Hewitt gave us a tour of his facility, where every aspect of the restoration is performed. We found stacks of original engineering drawings that DPC's rebuilders refer to on each restoration; this ensures that every carburetor is as close to original as possible. Before any work begins, two or three close-up photos are taken of each carburetor from different angles so the carb can be easily identified. (As you can imagine, carburetors show up at the shop in a variety of conditions.)
The process starts with an inspection of the carburetor's overall condition; this helps the tech determine what's original and what's not. Remember, some of these carburetors are more than 50 years old. If your carb was ever used as a core and sent to a production rebuilder, it's possible that the parts were mismatched during the overhaul. A production rebuilder will normally tear down 10 to 15 like units at a time and run all of the components through a cleaner before the reassembly process begins. This can easily cause a mismatch.
Good restoration shops will check all the part numbers found on the carburetor, including the main and secondary metering blocks, as well as the list and date codes. They will also inspect items that were changed through the production run, such as throttle shafts or float bowls, to ensure that the most-correct parts are put back on the carb. An inspection for any part numbers that may have been re-stamped is also performed. Hewitt finds several of these each year, especially on Carter AFB (Aluminum Four-Barrel) carbs.

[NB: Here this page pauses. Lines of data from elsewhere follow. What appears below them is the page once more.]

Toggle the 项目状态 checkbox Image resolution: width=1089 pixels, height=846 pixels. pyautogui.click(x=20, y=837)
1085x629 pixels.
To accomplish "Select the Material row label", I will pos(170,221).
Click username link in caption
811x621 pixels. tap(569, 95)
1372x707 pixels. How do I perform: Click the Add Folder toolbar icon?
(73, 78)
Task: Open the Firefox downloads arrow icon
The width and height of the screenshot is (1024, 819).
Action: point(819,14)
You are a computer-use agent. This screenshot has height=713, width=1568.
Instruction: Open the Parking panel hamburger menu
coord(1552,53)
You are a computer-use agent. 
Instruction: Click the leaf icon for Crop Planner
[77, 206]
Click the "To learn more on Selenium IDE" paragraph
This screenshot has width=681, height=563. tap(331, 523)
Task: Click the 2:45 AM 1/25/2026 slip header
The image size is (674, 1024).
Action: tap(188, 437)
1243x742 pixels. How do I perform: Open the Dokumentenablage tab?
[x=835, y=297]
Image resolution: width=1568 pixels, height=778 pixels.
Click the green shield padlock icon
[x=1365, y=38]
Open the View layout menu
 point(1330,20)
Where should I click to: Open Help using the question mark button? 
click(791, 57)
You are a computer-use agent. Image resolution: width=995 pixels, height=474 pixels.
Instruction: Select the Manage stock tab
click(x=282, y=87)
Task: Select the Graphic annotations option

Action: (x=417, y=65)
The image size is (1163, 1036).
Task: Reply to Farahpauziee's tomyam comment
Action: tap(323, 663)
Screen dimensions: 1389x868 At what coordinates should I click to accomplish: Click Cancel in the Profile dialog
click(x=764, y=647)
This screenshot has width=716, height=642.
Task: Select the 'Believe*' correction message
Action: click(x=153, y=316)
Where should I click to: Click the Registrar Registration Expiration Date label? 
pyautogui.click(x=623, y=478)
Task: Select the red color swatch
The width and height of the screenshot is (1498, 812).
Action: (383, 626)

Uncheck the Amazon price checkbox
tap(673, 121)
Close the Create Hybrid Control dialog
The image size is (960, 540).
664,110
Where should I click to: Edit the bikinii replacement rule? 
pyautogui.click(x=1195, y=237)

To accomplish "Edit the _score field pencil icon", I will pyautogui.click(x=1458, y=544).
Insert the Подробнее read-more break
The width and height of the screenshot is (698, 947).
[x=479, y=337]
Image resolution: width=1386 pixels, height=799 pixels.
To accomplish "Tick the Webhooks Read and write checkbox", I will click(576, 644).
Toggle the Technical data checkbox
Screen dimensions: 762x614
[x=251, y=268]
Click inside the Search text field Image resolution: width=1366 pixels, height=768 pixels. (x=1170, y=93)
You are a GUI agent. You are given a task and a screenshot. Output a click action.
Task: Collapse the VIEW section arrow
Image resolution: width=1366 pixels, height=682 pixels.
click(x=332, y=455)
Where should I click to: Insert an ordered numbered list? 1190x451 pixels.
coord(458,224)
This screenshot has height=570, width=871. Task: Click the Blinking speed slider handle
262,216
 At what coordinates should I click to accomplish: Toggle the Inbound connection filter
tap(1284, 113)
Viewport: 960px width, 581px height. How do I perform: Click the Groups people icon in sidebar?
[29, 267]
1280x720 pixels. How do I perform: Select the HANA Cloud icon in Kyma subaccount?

Carburetors are precision parts, so an inspection of overall condition is important. Hewitt looks for metal fatigue, slightly stripped threads, hairline cracks, worn throttle-lever bushings, and pitting from oxidation, all of which can be a problem with older carbs. It's usually impossible to repair pitting during the re-plating process, as there is typically not enough material to grind it out. If you're looking for the correct carburetor for your car at a swap meet, remember to try to find a core unit that fits well, with no oxidation or pitting.
A good rebuilder will contact you before teardown to let you know about any wrong parts or condition problems that were found during the inspection. Fortunately, most restorers have an abundance of extra parts they can draw from if a problem is found with your unit.
Now, let's address the teardown process. This where your carburetor is disassembled and separated into unlike alloys for correct cleaning in an acid bath, glass beader, or ultrasonic cleaner, depending on the material. After cleaning, most parts are cleaned again in a special vibrating tumbler using ceramic pellets. This is all in preparation for the correct original finishes to be applied before re-assembly. There were many finishes used on carburetors, including black oxide, various colors of cadmium, zinc, and more (Image A). These vary depending on what kind of carb is being rebuilt, the metal alloys involved, and the era it comes from.